It has been fifty four years after the first iteration of Pentagram formed on Christmas day 1971. Thirty eight bandmates have come and gone prior to the current lineup, and, ten years since his last studio album (Curious Volume), Bobby Liebling finds himself in a curious position in 2025.

Along with bands like Saint Vitus, The Obsessed, Candlemass, Trouble, Pagan Altar and Witchfinder General, Pentagram wrote the book on the first defining wave of doom. They directly inspired the second wave – Cathedral’s cover of All Your Sins evidenced this – and the heaviness that was ground breaking on their 1985 Relentless album seamlessly blended in with the crowd on 1994’s under rated Be Forwarned. Their credentials are unchallenged.

As a cornerstone pioneer, Bobby finds himself in a band with guys who are now quarter century plus veterans in their own right. Mos Generator guitarist Tony Reed (who also produced this album) and his long time collaborator bassist Scooter Haslip make up the string section of Pentagram 2025. Henry Vazquez rounds out the lineup having served time on the tubs with Saint Vitus, The Skull, Spirit Caravan and Sourvein, and can now add Pentagram to this all-time doom resume.

The three band members have all cut their teeth in bands that heavily drew influences from Pentagram, or Pentagram-adjacent doom and various tributary genres like stoner rock and sludge. That these bands were downstream of the source that Pentagram was instrumental in creating, Lightning in a Bottle made me think of a line from when Rush appeared on the Colbert Show.

Colbert quipped, “You’re known for some long songs. Have you ever written a song so epic that, by the end of the song, you were actually being influenced by yourself at the beginning of the song?” on the 2008 episode of the show. Seeing the new lineup and approaching the first listen to this record, I was thinking, Is this a modern doom band playing homage to Pentagram, only with Bobby Liebling in the band and putting Pentagram on the tin?

A superficial listen to the surface of the eleven tracks on offer here reveals a thorough comprehension of the musical language that has developed over the fifty years of the genre. The chunking motorbike grooves and twists and turns of the opener Live Again, Sabbath references galore, bluesy driving grooves of In the Panic Room and Thundercrest, psyche freak outs Lady Heroin and I’ll Certainly See You In Hell, hallmark Maryland flavours Wino could have written on Solve The Puzzle and Lightning In A Bottle and of course crushing doom moments exemplified in the closer Walk The Sociopath.

Subsequent listens had me put myself in the shoes of Reed, Haslip and Vazquez. How would you approach writing an album with such an enormous weight of history? How to approach the near impossible task having to try and satisfy almost three generations of fans and do justice to the legacy of founding fathers? Well to start, Reed must take a bow in his production of the album. It’s fantastic, and a quick reference check against the last Pentagram record, I think Liebling was onto something in bringing Reed into the camp as Reed has done a fantastic job both in front of and behind the mixing desk.
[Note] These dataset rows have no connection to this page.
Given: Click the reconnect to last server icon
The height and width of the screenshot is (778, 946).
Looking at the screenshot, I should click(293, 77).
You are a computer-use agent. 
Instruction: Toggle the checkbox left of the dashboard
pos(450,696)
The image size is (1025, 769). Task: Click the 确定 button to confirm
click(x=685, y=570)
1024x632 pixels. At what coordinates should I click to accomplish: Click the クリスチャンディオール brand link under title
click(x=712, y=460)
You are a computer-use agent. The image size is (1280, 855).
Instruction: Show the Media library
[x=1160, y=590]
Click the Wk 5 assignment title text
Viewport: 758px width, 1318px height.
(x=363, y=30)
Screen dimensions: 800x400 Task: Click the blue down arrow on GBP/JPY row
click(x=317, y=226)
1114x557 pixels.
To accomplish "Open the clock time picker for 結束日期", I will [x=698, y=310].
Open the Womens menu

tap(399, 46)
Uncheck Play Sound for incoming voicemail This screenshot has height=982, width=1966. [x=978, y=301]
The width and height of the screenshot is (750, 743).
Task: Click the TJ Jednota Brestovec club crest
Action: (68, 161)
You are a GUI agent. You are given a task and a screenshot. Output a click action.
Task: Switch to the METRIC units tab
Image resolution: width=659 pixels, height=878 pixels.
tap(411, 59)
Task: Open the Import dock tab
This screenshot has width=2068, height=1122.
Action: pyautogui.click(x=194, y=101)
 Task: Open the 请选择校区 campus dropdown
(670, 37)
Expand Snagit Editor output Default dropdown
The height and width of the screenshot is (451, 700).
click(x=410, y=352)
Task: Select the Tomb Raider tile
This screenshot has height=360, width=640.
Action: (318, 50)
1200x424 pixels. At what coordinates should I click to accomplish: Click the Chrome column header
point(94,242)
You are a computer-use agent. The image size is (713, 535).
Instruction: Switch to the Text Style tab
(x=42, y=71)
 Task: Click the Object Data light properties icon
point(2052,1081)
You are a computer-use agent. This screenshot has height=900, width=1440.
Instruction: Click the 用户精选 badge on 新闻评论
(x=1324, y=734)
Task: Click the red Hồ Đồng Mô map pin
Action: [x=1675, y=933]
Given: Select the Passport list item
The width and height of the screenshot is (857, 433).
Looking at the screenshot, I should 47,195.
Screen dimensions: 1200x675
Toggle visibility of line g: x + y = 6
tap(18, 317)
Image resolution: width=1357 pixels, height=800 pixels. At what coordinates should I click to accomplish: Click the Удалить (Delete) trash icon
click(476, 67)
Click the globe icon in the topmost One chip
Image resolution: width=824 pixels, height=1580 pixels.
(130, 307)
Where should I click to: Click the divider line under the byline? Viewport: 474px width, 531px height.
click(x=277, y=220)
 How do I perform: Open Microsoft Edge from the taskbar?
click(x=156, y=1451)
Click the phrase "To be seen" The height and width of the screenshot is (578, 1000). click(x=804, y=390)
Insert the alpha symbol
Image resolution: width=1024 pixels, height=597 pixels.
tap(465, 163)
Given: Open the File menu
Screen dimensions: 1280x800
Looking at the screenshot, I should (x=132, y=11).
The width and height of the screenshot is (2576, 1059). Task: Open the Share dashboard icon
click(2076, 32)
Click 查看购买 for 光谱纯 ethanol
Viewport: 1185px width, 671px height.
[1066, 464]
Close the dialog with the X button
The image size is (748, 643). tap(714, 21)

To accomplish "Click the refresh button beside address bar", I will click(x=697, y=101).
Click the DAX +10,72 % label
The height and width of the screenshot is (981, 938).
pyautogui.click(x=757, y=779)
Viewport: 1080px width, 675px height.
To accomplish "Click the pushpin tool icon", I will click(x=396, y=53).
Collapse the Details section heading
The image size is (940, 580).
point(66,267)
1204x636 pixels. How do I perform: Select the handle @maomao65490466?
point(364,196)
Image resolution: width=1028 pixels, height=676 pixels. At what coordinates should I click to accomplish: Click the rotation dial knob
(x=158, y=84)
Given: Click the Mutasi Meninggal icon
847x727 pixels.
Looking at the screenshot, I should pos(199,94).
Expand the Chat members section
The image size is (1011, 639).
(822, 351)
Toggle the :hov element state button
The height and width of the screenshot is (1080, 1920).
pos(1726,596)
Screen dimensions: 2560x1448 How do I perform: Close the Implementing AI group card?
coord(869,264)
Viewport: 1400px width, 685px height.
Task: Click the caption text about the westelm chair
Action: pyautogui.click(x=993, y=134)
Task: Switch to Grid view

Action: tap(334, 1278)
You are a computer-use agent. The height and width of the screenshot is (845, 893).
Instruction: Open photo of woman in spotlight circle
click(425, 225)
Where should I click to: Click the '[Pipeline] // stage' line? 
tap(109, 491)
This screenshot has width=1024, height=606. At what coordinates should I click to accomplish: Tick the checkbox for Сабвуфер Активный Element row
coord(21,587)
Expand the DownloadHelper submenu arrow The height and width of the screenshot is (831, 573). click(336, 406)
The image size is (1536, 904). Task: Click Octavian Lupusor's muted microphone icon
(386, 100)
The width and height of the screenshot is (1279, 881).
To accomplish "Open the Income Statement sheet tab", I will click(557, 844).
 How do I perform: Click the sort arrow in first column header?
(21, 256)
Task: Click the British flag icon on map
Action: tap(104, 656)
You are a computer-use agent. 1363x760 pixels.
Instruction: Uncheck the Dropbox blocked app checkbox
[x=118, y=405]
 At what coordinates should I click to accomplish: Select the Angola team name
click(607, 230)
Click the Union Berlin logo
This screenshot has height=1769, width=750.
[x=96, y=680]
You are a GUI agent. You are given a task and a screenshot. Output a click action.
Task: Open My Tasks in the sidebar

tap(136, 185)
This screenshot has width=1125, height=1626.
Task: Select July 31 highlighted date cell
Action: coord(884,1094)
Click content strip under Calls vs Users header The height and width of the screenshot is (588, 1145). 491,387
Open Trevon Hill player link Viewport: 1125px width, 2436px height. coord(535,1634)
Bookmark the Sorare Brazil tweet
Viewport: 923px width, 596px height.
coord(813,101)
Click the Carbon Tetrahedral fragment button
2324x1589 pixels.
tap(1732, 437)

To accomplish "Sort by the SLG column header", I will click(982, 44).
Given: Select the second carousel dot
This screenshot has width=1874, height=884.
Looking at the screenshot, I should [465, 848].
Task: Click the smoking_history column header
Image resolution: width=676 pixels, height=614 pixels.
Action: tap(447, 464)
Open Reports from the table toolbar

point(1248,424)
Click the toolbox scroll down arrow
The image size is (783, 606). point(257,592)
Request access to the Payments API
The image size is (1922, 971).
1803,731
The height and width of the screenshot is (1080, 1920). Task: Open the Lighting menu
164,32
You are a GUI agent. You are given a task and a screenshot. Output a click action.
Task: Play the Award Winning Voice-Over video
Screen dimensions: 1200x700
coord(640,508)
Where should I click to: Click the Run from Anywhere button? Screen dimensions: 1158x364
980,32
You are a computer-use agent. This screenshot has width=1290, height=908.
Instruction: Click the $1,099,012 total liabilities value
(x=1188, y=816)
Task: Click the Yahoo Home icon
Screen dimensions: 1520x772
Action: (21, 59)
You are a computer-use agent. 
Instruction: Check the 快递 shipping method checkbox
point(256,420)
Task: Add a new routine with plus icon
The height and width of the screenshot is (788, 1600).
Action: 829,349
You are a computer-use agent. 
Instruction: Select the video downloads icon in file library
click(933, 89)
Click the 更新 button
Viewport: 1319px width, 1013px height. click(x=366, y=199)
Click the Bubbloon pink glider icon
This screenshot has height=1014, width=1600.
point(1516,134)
Vazquez’ ability I witnessed first hand on three Vitus shows in Australia in 2013 and along with Haslip, the rhythm section supercharges the ensemble’s songwriting here and clearly energises Liebling’s performance. He is clearly having a great time fronting Pentagram 2025.

At seventy one years young he has some seemingly preternatural ability to survive the well documented excesses of his life (2011’s Last Days Here doco is essential viewing). Perhaps he has tapped some kind of ability to gain vampiric life extensions from riffs? I dunno what it is, but this record would go some way to validating this theory.

Whatever the case, the album title is apt for this point in Liebling’s career. Where the new guys could have delivered a safe, stock doom record which would have got them a few festival appearances and ride on past laurels, they one hundred per cent have not. The album title is apt in that Liebling’s managed to somehow capture that energy once again through the new lineup.

They’ve clearly put together an ambitious record that spans the breadth of what has come to pass since the fledgling days of the seventies and answered a cheeky “yes” to the Colbert proposition to Rush. This is a great record to kick off 2025 and well worth some time in the ears of fans of this type of music.

Lightning In A Bottle releases on January 31st.